§ **Documento**:
#####
Os editais para cinema e audiovisual lançados no final de dezembro vieram em
boa hora. Depois de um ano de transição, começar o ano de 2012 com novas
perspectivas é alvissareiro. Entretanto, gostaria de apontar duas questões que
não comprometem de forma definitiva os editais, mas explicitam os problemas do
MinC e da SAV atualmente.
Antes de expor essas críticas, é importante lembrar que no processo de
elaboração dos editais o conselho da SAV não foi consultado e a consulta
pública não deixou memória nenhuma. Ao pedir para a SAV o texto apresentado
para a consulta e a memória das contribuições recebi a seguinte resposta:
“Os textos dos editais disponibilizados na
página da SAv para o recebimento de sugestões, eram semelhantes ao material que
seria posteriormente publicado no Diário Oficial da União. As contribuições
enviadas foram analisadas e atendidas dentro das possibilidades legais.
#####
§ **Itens fornecidos**:
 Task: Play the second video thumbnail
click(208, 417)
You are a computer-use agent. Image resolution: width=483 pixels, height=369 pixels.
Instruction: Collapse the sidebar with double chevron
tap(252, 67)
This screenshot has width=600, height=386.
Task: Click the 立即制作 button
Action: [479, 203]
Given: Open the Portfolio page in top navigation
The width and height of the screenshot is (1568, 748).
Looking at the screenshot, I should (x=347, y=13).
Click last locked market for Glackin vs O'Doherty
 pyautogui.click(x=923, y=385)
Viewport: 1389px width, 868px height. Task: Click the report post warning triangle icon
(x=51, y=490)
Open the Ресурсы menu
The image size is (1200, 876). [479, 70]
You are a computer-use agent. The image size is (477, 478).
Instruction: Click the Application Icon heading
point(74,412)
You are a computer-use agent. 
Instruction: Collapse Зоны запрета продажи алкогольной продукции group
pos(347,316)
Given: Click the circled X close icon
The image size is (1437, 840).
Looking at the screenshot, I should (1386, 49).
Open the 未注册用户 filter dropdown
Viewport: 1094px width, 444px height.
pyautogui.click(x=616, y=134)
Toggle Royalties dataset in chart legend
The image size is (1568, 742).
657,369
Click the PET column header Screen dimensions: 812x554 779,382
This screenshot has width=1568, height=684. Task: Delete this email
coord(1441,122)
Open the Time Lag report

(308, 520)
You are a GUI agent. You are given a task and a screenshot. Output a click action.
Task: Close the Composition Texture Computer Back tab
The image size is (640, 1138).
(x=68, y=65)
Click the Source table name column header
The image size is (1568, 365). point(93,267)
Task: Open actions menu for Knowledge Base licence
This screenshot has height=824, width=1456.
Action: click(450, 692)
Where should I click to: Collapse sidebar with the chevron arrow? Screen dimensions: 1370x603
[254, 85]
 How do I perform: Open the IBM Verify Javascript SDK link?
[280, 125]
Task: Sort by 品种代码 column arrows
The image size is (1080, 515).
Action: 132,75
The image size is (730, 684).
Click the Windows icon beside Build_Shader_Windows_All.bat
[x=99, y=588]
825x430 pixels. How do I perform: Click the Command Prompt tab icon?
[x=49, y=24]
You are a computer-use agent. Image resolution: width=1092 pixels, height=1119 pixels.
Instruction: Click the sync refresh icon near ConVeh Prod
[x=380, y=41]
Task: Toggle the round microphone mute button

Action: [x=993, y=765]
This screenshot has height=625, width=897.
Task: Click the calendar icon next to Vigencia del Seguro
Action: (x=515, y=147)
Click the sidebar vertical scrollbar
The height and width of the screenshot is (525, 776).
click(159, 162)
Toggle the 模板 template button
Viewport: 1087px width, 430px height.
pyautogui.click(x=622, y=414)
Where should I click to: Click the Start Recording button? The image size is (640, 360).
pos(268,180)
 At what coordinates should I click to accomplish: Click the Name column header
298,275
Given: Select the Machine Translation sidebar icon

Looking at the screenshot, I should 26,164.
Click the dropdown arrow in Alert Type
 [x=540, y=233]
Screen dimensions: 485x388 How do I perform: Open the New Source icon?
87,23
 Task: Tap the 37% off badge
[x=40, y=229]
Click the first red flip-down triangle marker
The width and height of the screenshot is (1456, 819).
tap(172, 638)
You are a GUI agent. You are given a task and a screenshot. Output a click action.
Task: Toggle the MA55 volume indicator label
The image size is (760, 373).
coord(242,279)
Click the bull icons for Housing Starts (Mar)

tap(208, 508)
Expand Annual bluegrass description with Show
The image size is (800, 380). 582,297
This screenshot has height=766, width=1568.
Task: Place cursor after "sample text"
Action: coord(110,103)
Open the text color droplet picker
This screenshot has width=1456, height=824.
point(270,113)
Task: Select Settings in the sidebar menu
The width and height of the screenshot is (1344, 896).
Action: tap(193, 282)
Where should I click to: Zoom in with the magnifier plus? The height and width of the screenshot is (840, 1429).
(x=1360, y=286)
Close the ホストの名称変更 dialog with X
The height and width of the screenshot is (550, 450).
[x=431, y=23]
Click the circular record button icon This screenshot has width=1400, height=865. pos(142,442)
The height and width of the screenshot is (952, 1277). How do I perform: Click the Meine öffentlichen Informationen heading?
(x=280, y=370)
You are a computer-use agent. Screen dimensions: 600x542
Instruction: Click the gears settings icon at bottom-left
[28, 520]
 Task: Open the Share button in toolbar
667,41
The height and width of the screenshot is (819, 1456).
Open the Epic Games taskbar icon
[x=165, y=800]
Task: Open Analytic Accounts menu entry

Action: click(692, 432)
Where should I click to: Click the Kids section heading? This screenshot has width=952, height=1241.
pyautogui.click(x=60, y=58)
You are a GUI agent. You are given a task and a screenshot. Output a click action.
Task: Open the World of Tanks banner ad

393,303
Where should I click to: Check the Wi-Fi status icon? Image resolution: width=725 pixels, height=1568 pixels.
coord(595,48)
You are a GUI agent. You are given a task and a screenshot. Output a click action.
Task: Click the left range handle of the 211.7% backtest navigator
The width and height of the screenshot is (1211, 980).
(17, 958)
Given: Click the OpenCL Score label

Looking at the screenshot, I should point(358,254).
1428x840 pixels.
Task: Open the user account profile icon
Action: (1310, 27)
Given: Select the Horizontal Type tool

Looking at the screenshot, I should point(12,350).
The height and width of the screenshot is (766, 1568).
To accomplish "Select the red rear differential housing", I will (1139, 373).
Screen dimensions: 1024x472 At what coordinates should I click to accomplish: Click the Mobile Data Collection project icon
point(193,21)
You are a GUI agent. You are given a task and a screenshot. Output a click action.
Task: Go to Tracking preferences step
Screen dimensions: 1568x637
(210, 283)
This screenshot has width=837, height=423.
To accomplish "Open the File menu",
#####
§ **Solicitação escrita 1**: Transcreva literalmente o trecho do texto sobre os editais de cinema e audiovisual, começando nas palavras "Os editais para" e parando logo após "da SAV atualmente.".
§ **Solicitação escrita 2**: Segundo o texto sobre os editais de cinema e audiovisual, que órgão não foi consultado durante a elaboração dos editais?

§ **Resposta escrita 1**:
Os editais para cinema e audiovisual lançados no final de dezembro vieram em
boa hora. Depois de um ano de transição, começar o ano de 2012 com novas
perspectivas é alvissareiro. Entretanto, gostaria de apontar duas questões que
não comprometem de forma definitiva os editais, mas explicitam os problemas do
MinC e da SAV atualmente.

§ **Resposta escrita 2**: O conselho da SAV.